The problem with “not all men” is that its MESSAGE is valid, but it is GARBLED. So the ultimate outcome is that the rift is exacerbated instead of solved. I guess the inner mechanics are actually working properly, as this is a tool meant for a fight. It’s doing exactly what it was meant to do. But let’s instead be naive, and try to take it apart anyway. The theme of “not all men (are rapists, for example)” is that it unpacks more eloquently as “it takes just one”, to ruin the life of everyone. THAT’s the valid theme. Not all men are rapists, yes, but it takes JUST ONE to feel threatened. Why can’t a woman go for a walk without the fear of being assaulted? Why can’t she dress sexily, for whatever reason, and still feel safe? Because not all men are sexists and rapists, but it still takes just one to feel that threat on your skin, and that’s not tolerable.
The whole deal is that, the example above, the guy whistling to the woman on the other side of the road knows the content of his own head (relatively), he knows his intentions, he might know he isn’t a rapists and that he will never cross that line. BUT, on the other side of the road that woman has no such “in-sight.” She has no information to work with. It’s just a stranger over there.

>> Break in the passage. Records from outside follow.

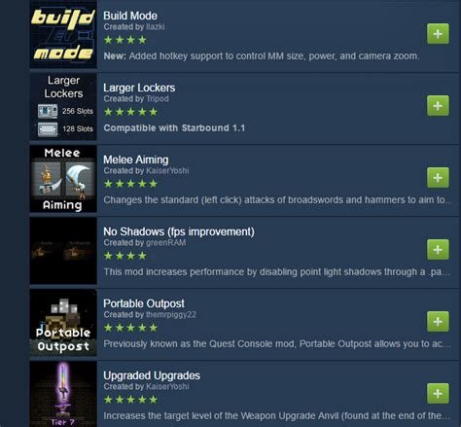Add Build Mode with green plus button
Viewport: 461px width, 427px height.
[438, 34]
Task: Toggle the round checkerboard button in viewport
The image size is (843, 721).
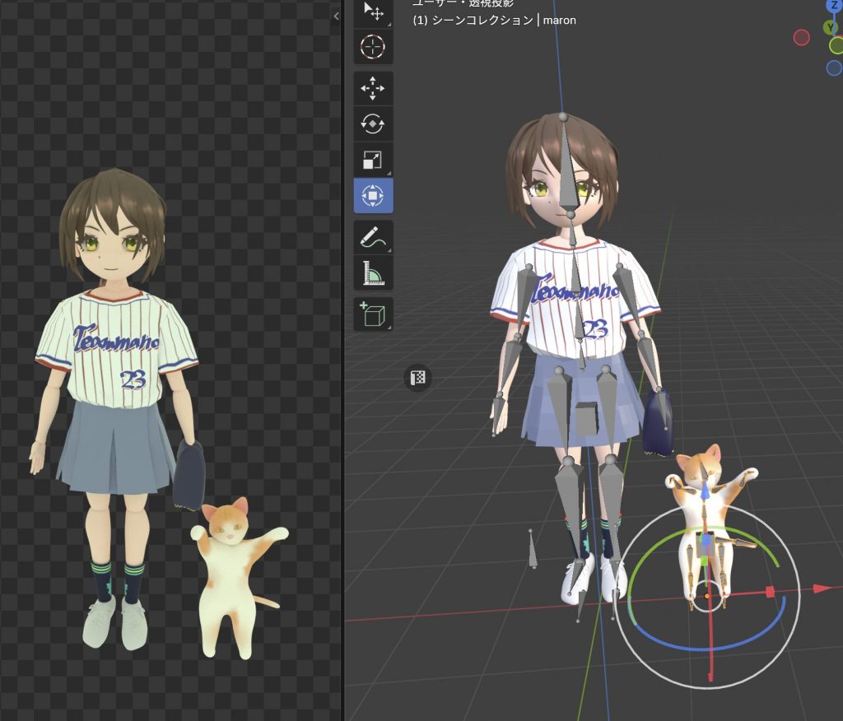Action: point(418,378)

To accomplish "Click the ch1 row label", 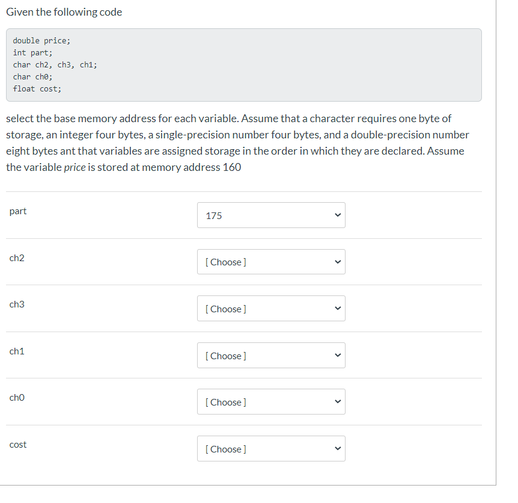I will (x=17, y=351).
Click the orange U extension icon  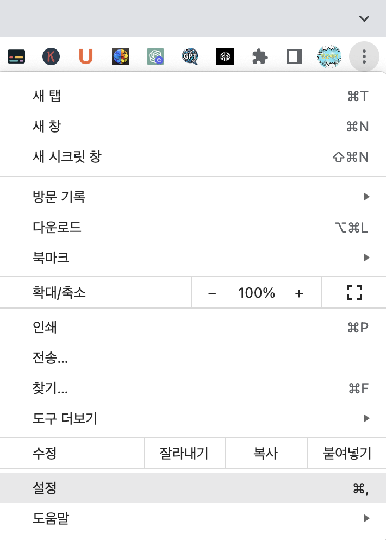pos(85,56)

Not all men are rapists but it’s something that happens with such a frequency that YOUR LIFE IS AT STAKE if you ignore that possibility. That woman doesn’t know what is going on, she has no control and that loss of control is a form of abuse. It is INDEED harassment. Because, as a whole, we don’t live in a sane society where you can EXPECT to be safe. You have to worry, or gamble and then suffer the consequences.
So no, that woman doesn’t have the freedom of “feeling safe”, or maybe even answer the catcall with a wink and play along, because she would take a risk. And women do live in this toxic environment where they are forced to feel unsafe to preserve their safety, where they have to deal with this moment to moment, all their life. This is what it is, and it is unacceptable. It’s a disgrace and it shouldn’t be tolerated even for a moment. It’s a problem that should have the utmost priority.

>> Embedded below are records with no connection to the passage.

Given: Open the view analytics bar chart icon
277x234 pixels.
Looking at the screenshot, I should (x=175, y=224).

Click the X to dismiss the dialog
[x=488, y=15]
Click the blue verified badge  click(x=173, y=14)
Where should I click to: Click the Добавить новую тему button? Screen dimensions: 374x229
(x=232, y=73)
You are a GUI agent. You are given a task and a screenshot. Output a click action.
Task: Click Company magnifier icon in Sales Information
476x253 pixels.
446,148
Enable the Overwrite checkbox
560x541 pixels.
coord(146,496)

Not all men you’ll meet in the course of your life are misogynist, sexist, rapists, but it takes JUST ONE to ruin the rest of your life.
Human beings, in general, are myopic. When you judge yourself from the confines of your head you might see it as an open book, understand your intentions clearly and so judge that a catcall to a woman is all fair game, knowing it won’t cross some definite line. You will think it’s how things should be. But that means you would see your “system” as if it was closed, and blind to what’s outside that you’re also part of. You would ignore that you live in a sexist society where women AREN’T safe. And, because so, because of this wider system you are myopically ignoring, a catcall IS harassment. Because while you can play innocent, a woman instead is forced to learn the environment where she lives, in order to stay alive. There’s no freedom in that, only the real, tangible threat of not learning that lesson. A woman cannot afford being myopic in the same way a man can.
We live far, far, far away from an ideal world. And we cannot pretend it is what it isn’t.
How does “subscribe to Pewdiepie” fit in all this? It’s the whole theme of “i’m not guilty” and “not all men” rhetoric. Yes, as in the example above, a catcall isn’t harassment when judged from the confines of your own head. When you know your intentions and when you know what you’re doing and why. But the system isn’t closed, you live in a wider, more complex environment. Women learned their own lesson the hard way, because they had no freedom not to take it. Now it’s also time that men stop playing naive and start seeing the world for what it is. Instead of constantly washing hands of responsibility.
Stop being defensive, and be more proactive. And don’t be blind (wherever possible).